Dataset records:
★ ★ ★ ★ ★ ★ ★

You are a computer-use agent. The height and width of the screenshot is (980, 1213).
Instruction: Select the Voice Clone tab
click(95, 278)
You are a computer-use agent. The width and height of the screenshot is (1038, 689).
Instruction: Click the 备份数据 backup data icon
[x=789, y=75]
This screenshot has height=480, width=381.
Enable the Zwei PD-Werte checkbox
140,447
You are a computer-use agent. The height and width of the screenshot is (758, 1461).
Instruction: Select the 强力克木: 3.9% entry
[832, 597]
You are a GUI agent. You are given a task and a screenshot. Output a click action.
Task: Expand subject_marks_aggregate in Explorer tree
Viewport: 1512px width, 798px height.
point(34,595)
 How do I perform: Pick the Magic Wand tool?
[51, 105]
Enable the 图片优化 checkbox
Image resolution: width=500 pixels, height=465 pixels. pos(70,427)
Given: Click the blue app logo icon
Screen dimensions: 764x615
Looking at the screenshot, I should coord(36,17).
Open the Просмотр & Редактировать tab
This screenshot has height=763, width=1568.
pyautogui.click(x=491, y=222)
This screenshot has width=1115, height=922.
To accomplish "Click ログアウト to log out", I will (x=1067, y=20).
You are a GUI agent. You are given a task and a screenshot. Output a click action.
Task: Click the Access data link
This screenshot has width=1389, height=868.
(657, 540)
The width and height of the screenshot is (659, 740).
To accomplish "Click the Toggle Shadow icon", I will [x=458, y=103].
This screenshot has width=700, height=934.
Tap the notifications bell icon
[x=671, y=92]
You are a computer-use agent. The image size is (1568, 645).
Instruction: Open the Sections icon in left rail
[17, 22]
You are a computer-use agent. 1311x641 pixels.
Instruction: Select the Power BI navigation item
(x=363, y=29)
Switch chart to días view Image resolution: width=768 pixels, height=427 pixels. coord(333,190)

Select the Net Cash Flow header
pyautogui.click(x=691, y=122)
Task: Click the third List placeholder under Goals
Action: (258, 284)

★ ★ ★ ★ ★ ★ ★

From the data above, pick out and copy each line that contains the word "will".

To accomplish "Click ログアウト to log out", I will (x=1067, y=20).
To accomplish "Click the Toggle Shadow icon", I will [x=458, y=103].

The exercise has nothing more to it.